:: Work instructions ::
Scan the listing below and copy each line holding the word "will".
++++
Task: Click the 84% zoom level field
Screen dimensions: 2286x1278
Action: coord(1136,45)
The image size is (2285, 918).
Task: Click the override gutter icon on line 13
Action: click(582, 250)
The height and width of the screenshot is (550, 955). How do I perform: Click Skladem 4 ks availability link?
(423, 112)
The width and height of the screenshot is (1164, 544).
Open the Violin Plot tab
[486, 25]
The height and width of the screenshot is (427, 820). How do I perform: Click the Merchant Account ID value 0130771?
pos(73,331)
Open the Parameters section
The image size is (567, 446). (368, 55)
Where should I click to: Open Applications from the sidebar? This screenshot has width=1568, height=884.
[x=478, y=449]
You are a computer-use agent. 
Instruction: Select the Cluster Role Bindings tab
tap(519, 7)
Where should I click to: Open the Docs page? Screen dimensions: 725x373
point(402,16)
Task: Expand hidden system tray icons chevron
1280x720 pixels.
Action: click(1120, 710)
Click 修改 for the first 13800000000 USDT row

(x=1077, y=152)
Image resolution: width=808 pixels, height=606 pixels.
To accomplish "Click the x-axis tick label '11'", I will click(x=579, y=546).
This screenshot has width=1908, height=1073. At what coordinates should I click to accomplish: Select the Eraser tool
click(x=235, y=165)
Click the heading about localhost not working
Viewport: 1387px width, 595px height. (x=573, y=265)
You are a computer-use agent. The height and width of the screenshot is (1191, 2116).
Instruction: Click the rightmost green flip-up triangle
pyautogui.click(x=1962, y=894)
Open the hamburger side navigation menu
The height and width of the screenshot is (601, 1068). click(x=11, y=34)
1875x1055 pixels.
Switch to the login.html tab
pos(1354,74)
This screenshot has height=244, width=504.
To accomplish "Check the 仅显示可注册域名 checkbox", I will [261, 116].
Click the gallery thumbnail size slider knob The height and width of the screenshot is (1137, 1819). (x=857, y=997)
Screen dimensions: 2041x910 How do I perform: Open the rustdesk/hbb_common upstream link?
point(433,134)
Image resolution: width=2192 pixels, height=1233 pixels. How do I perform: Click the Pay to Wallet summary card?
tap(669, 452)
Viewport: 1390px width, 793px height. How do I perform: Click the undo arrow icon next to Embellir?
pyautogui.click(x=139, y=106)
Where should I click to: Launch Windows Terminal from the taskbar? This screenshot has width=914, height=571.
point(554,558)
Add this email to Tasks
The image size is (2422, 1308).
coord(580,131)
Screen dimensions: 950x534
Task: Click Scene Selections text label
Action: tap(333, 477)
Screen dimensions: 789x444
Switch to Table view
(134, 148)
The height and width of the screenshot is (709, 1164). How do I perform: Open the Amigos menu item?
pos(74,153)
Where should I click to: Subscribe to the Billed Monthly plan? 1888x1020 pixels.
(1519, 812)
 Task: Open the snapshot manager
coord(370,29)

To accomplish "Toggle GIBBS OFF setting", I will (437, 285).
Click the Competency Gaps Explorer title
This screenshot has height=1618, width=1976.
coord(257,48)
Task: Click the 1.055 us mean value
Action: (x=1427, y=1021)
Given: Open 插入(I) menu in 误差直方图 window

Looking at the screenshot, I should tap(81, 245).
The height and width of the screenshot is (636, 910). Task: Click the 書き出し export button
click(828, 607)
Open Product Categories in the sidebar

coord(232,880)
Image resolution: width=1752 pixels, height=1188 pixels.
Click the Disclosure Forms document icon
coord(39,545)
++++
:: Your response ::
To accomplish "Click the x-axis tick label '11'", I will click(x=579, y=546).
To accomplish "Check the 仅显示可注册域名 checkbox", I will [261, 116].
To accomplish "Toggle GIBBS OFF setting", I will (437, 285).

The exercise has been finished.